20/09/2011 -

"La redistribution des chances"

Le deuxième round de cette coupe du monde  a rendu un verdict qui, même si la défaite de l’Australie contre l’Irlande n’était pas attendue , conforte la hiérarchie d’avant coupe du monde et confirme le classement IRB. Les grosses écuries seront bien au rendez des quarts mais pas dans l’ordre prévu. En effet, cette victoire surprise des Irlandais risque de créer une belle pagaille stratégique. D’une part les oppositions nord sud escomptées en quart de finale risque d’être reportées à la seule finale et les contrastes de styles attendus et leur évaluation en terme d’évolution du jeu en seront, certes pas éradiquées mais forcement moins significatifs, d’autre part coté Nord , l’accès à une éventuelle finale devient bien plus réaliste et donc réalisable, ce qui est plutôt réconfortant. A contrario, du côté du sud, cette nouvelle donne ne doit réjouir personne.

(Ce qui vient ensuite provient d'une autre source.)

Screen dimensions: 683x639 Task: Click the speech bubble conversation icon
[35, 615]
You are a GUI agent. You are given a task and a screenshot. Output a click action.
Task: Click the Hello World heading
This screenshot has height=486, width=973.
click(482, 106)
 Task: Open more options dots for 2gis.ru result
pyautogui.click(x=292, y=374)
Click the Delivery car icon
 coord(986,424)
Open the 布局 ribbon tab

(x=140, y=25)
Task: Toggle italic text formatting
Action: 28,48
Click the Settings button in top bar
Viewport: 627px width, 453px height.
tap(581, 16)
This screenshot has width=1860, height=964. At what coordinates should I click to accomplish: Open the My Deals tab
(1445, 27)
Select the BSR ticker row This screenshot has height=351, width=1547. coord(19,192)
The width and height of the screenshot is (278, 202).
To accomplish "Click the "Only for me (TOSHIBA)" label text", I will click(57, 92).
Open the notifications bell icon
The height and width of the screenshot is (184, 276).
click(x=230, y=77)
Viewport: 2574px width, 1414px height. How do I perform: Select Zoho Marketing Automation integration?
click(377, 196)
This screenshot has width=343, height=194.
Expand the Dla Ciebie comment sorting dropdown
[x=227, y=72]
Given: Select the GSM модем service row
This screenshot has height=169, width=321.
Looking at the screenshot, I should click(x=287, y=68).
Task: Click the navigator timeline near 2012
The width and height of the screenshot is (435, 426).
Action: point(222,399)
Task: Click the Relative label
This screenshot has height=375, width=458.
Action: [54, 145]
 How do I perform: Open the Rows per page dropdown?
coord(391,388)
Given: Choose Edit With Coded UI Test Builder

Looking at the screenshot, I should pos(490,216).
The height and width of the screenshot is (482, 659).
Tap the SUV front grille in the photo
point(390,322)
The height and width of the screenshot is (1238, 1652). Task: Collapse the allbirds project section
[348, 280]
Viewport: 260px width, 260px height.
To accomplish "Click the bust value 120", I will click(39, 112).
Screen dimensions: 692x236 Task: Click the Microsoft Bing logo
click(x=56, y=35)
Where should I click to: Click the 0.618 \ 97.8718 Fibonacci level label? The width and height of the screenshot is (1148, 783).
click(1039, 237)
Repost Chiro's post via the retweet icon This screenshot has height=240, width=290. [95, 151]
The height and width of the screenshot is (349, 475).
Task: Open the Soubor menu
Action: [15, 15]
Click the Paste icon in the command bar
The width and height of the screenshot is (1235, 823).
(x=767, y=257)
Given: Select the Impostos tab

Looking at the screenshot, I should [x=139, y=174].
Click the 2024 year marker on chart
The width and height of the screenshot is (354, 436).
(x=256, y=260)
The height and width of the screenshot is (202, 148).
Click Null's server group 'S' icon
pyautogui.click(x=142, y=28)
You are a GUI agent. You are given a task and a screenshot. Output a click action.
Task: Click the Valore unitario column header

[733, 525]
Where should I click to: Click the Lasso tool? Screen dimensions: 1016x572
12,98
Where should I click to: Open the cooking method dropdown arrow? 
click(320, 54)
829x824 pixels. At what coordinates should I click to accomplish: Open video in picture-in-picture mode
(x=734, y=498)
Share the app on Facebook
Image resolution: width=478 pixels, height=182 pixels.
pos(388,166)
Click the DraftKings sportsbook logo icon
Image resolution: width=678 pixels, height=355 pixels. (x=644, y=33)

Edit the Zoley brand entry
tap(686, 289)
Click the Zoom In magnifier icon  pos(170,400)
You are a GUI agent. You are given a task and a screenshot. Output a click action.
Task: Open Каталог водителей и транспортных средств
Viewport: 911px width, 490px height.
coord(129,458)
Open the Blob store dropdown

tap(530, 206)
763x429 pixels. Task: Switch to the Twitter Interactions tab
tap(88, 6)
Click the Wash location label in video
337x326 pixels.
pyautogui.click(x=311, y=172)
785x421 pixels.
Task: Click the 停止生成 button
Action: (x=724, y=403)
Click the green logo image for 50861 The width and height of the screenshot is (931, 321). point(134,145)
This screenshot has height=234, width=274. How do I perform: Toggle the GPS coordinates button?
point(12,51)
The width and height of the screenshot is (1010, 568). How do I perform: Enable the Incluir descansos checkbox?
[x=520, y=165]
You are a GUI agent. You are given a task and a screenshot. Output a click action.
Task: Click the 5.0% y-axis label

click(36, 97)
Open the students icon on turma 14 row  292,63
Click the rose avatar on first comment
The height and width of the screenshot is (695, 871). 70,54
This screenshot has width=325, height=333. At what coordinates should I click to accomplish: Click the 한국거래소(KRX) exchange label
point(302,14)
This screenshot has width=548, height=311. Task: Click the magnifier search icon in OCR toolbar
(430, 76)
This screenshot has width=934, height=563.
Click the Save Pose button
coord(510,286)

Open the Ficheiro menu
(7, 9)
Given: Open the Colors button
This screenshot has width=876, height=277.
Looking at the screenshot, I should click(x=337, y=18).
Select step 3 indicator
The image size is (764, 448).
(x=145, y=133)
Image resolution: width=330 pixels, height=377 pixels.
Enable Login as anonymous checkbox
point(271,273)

Seule l’Italie pourrait, en battant l’Irlande (on ne peut totalement l’ exclure) , à la fois rendre à l’Australie la première place de la poule que personne à priori ne lui contestait et du même coup remettre en place l’agencement nord sud attendu pour les phases finales.

Ce résultat et ces modifications, s’ ils se confirment vont modifier la carte du monde des valeurs. On peut le regretter mais c’est aussi une chance qu’en sport tout ne soit pas écrit à l’avance et que les probabilités soient battues en brèche.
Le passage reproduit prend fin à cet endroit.